The Dutch Shepherd Dog is a herding dog of Dutch origin. They were used by shepherds and farmers who needed a versatile dog, a jack-of-all-trades, with few demands and able to adapt to a harsh and meager existence.
Originally the main function of the Dutch Shepherd Dog was that of a shepherd’s dog in the countryside. From early times, the Dutch had an arable culture that was maintained by flocks of sheep. The dogs had to keep the flock away from the crops, which they did by patrolling the borders of the road and the fields. They also accompanied the flocks on their way to the common meadows, markets and ports.
At the farm, they kept the hens away from the kitchen garden, they herded the cows together for milking and pulled the milk carts. They also alerted the farmers when strangers entered the farmyard. Around 1900, sheep flocks had for the greater part disappeared in the Netherlands. The versatile skills of the Dutch Shepherd Dog made him suitable for dog training, which was then starting to become popular. They were then trained and used as police dogs, as search and tracking dogs, and as guide dogs for the blind. They are, however, still capable of herding sheep.
The Dutch Shepherd is a medium-sized, medium weight, well-proportioned, well-muscled dog of powerful, well-balanced structure, with intelligent expression and lively temperament. Depending on the coat the breed is distinguished as short-hair, long-hair, or rough-hair.
Short-hair: All over the body, quite hard, close-fitting, not too short coat with woolly undercoat. Ruff, breeches and tail plume are clearly visible.

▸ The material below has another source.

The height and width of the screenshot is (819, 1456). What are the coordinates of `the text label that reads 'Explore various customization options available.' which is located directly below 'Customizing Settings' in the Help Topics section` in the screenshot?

Long-hair: All over the body, long, straight, well fitting, harsh to the touch, without curls or waves and with a woolly undercoat. Distinct ruff and breeches. Tail abundantly coated. Head, ears and feet and also the hind legs below the hocks are short and densely coated. The backsides of the forelegs show a strongly developed coat, shortening in length towards the feet, the so-called feathering. No fringes at the ears.
Rough-hair: Dense, harsh tousled coat and a woolly, dense undercoat all over the body except for the head. The coat should be close. Upper- and lower lip should be well-covered with hair, the whiskers and beard, and two well defined, coarse rough eyebrows that are distinct but not exaggerated. Furnishings are not soft. The hair on the skull and on the cheeks is less strongly developed. In profile it seems as if the head has a more square appearance. Strongly developed breeches are desirable. Tail is covered all round with hair. The brindle colour may be less pronounced because of the tousled coat.
Color Brindle. The basic color is golden or silver. Golden can vary from light sand- colored to chestnut red. The brindle is clearly present all over the body, in the ruff, breeches and tail. Too much black is undesirable. A black mask is preferable. Heavy white markings on chest or feet is not desirable.